Requirement ::
Find the line containing "Switch to the Page Layout tab", then return it and every line after it through the end of the records, exactly. Leave out pictures.

[Screenshot grounding data]

________________________________________

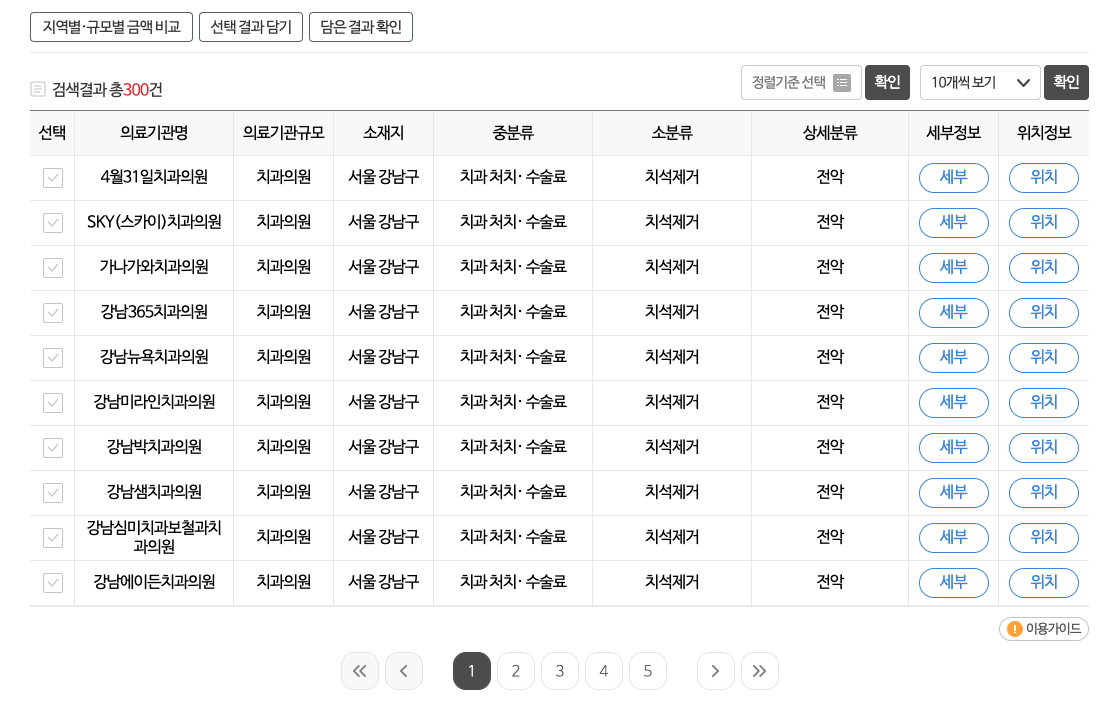Click 위치 for 강남에이든치과의원
Image resolution: width=1117 pixels, height=704 pixels.
click(x=1043, y=583)
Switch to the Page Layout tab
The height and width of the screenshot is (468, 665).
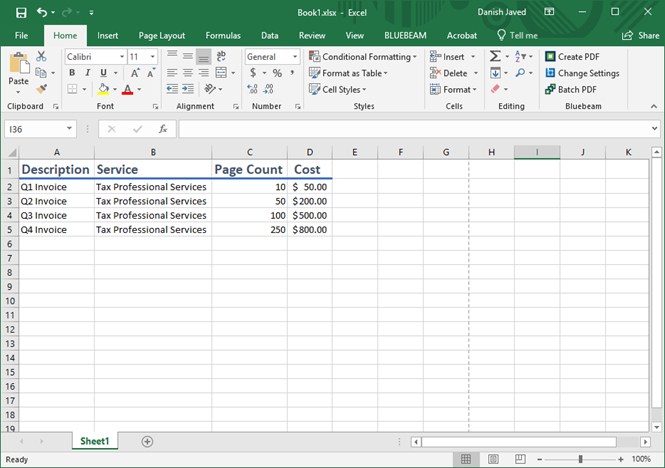[x=162, y=35]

________________________________________

Exercise answer ::
Switch to the Page Layout tab
The height and width of the screenshot is (468, 665).
[x=162, y=35]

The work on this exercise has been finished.